説明

画像処理装置、画像処理方法および画像処理プログラム

【課題】画像ファイルの画質に基づく評価により、画像ファイルの画質調整の指標を提供可能とする。
【解決手段】画像データを出力するにあたり該画像データに画質調整を行う画像処理装置に、前記画像データの画質特徴を示す特徴量を算出する特徴量算出手段と、前記特徴量と画質目標値との比較に基づいて画質調整の補正量を算出する補正量算出手段と、前記補正量に基づいて画質調整後の画質を評価する画質評価手段と、を備えさせる。

【発明の詳細な説明】
【技術分野】
【0001】
本発明は、画像処理装置、画像処理方法および画像処理プログラムに関し、特に、画像データの画質調整を実行可能な画像処理装置、画像処理方法および画像処理プログラムに関する。
【背景技術】
【0002】
従来、画質調整を行う際には、表示されている画像を見ながらユーザが画質調整したり、予め定められた画質目標値や画像データ解析結果から求められた画質目標値に対し自動補正したりすること知られている(例えば特許文献1,2,3参照)。このような自動補正においては、自動補正された結果を画面に表示し、ユーザが結果を確認できるようになっている。また、画像同士を比較して、類似度合を判定する技術も知られている(例えば特許文献4参照)。
【特許文献1】特開2002−314809号公報
【特許文献2】特開2002−314834号公報
【特許文献3】特開2003−250056号公報
【特許文献4】WO002/86821
【発明の開示】
【発明が解決しようとする課題】
【0003】
しかしながら、画質調整には各人の嗜好があり、元画像と自動調整後の画像の択一では完全には対応できない。とは言え、ユーザ自身で、レタッチ等により各人の嗜好にあわせた画質調整を行おうとしても、どのような画質調整を行えばよいか分からず、画質調整の指標(指針)の提供が望まれていた。さらに、自動調整・レタッチに関わらず、ディスプレイ上ではユーザの嗜好にあった結果が表示されていても、印刷結果が表示結果と異なることもあり、印刷結果が想定したものになるか否かの指標の提供も望まれていた。
【0004】
ところで、近年、デジタルスチルカメラ(DSC)では、記憶素子の低価格化に伴い、記憶媒体の容量が増加している。そのため、気軽に写真を撮れるようになったが、大量の写真の整理が問題となる。記念として残す写真であれば全てを残せばよいが、目的を持って撮影した写真では、大量の画像データから写真の出来不出来に応じて取捨選択する必要がある。このような実情に鑑みて、大量の画像データを取捨選択する際の指標の提供も望まれていた。
【0005】
また、DSCではJPEGファイル等、デモザイク処理や圧縮処理を実行済みのファイル形式で保存するのが一般的であるが、レタッチの自由度向上のためにRAW形式での保存も増加傾向にある。何れか一方のファイル形式しか保存されなければ問題は無いが、JPEGとRAWの双方が保存されるとユーザは何れのファイル形式を選択すべきか(保存対象、処理対象として)迷うことになる。従って、複数のファイル形式が保存された場合に、何れのファイル形式を選択すべきかの指標の提供が望まれていた。
【0006】
以上の課題のうち少なくとも1つは、いずれも理想的な画質に調整するための画質調整の指標を提供することにより解決される。従って、本発明は、画像ファイルの画質に基づく評価により、画像ファイルの画質調整の指標を提供可能な画像処理装置、画像処理方法及び画像処理プログラムの提供を目的とする。
【課題を解決するための手段】
【0007】
前記課題を解決するために、本発明の画像処理装置は、画像データの画質調整を実行可能な画像処理装置が、特徴量算出手段と補正量算出手段と画質評価手段とを備える構成としてある。

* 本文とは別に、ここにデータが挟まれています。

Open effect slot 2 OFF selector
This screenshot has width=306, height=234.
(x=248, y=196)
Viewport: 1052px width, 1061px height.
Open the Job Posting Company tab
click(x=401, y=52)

前記構成において、特徴量算出手段が前記画像データの画質特徴を示す特徴量を算出し、補正量算出手段が前記特徴量と所定の画質目標値との比較に基づいて画質調整の補正量を算出する。そして画質評価手段が前記補正量に基づいて画質を評価する。前記画質特徴を示す特徴量とは、例えば各種画質調整処理にて調整されるパラメータ値に対応するパラメータを各画像データから作成したものである。より具体的には、例えば、画像データをヒストグラム化して作成されたり、画像データの空間周波数分布の分析により作成されたりする。

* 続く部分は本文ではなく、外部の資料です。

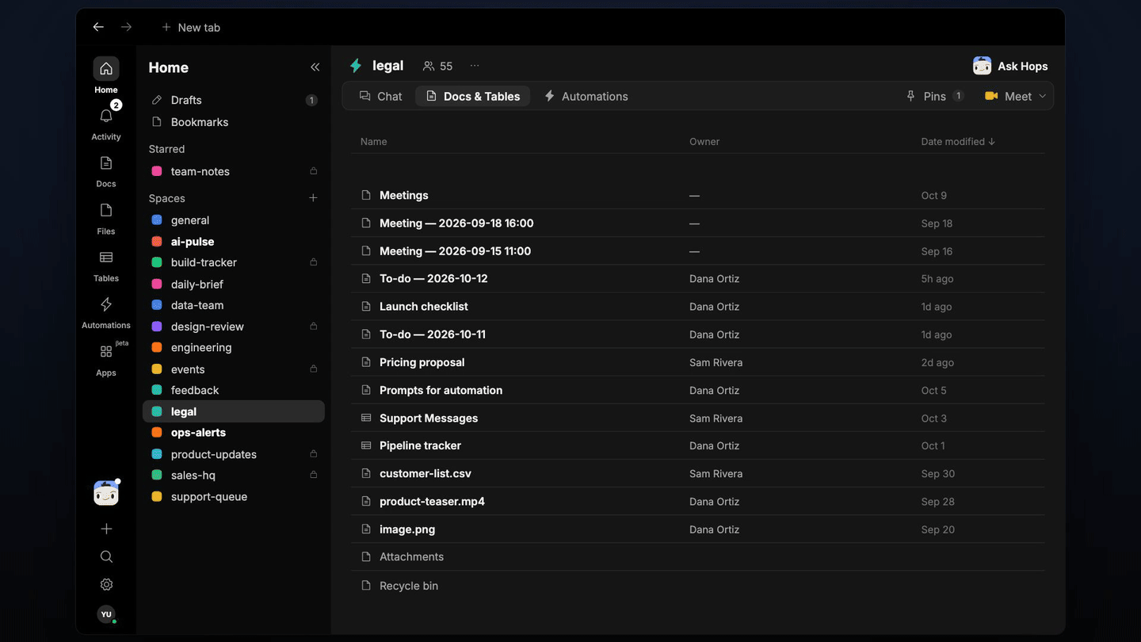Toggle sort on Date modified column
The image size is (1141, 642).
point(958,141)
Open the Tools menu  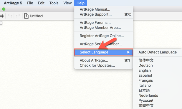[x=54, y=3]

前記画質目標値は、例えば定量評価と官能評価による画像評価によって予め定められた画像の出力結果が最適となる画像パラメータである。補正量は特徴量を画質目標値に修正するための画質調整パラメータである。また、前記評価は補正量に基づいて行われ、各補正量に画質調整処理の種類に応じて画質劣化度合を重み付けした値を利用して行われてもよい。すなわち、画像ファイルの補正耐性指標が提供されることになる。また、例えば、所定の画質劣化無しを意味する値から減算したものが評価値とすると、劣化無しの値から値が減少するにつれて画質が悪くなることを意味するため、ユーザにとって評価を把握しやすくなる。
【0008】
本発明の選択的な一側面として、少なくとも同一の画像データから派生したJPEGデータとRAWデータとを含むファイル群に対し、前記特徴量算出手段が前記JPEGデータに基づいて特徴量を算出し、前記JPEGデータに対する前記画質評価手段の評価結果が所定レベルよりも良い場合は前記JPEGデータを出力対象とするとともに、前記JPEGデータに対する前記画質評価手段の評価結果が所定レベルよりも悪い場合は前記RAWデータを出力対象とするファイル選択手段を備える構成としてある。

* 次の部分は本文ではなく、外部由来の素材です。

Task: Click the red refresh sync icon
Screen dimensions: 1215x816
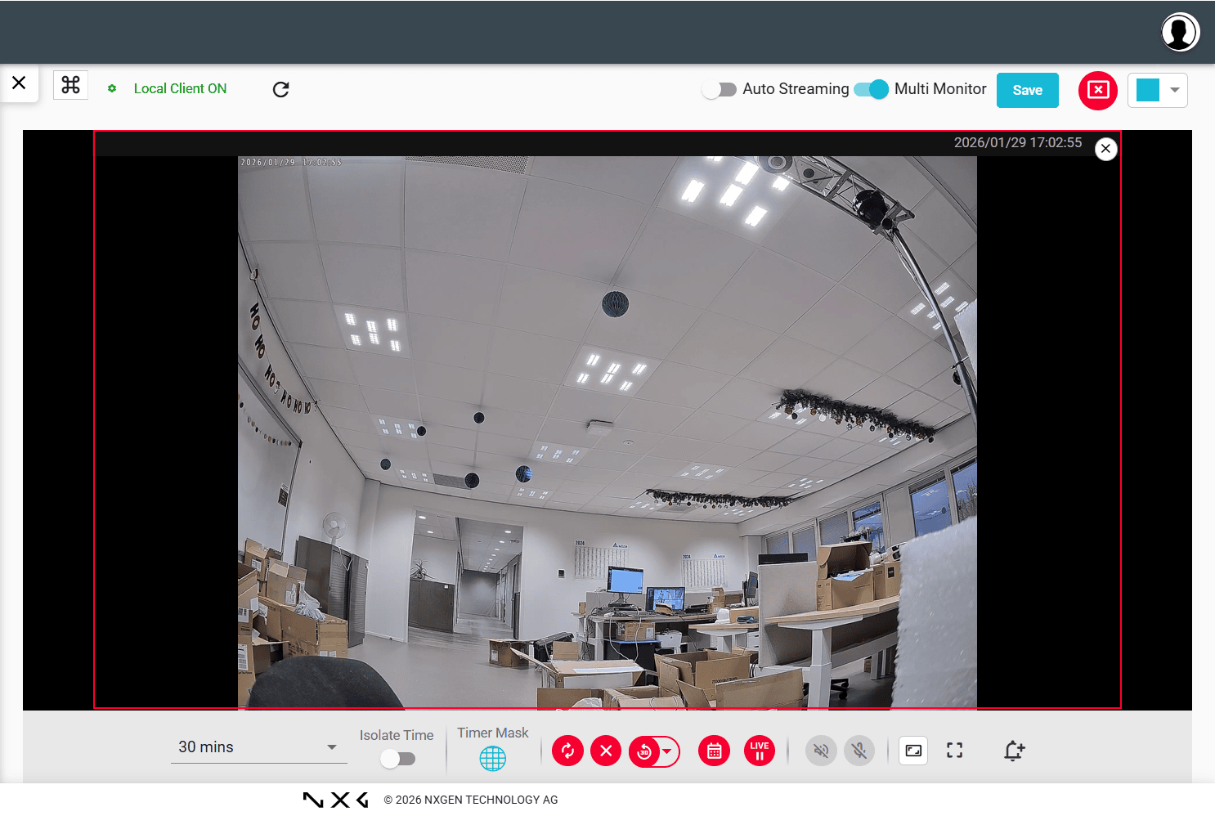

該構成において、JPEGデータは少なくともデモザイク処理と圧縮処理とが行われており、一般にRAWデータよりもビット深度が小さい。従って、JPEGデータから算出された特徴量に基づいて作成された評価が所定レベルよりも低い場合は、より画質調整耐性の高いRAWデータを出力対象に選択する。つまり、JPEGデータに基づいて画質調整しても画質劣化が起こりにくい場合には、利用者が多く且つ容量が少なくて済むJPEGデータを利用し、JPEGデータを画質調整すると画質劣化が激しい場合にはRAWデータを選択する。
【0009】
本発明の選択的な一側面として、画像データに対するユーザのレタッチ結果に基づいてユーザ補正量を記憶するユーザ補正量記憶手段と、前記画質目標値を前記ユーザ補正量に基づいて修正する目標値修正手段と、を備える構成としてある。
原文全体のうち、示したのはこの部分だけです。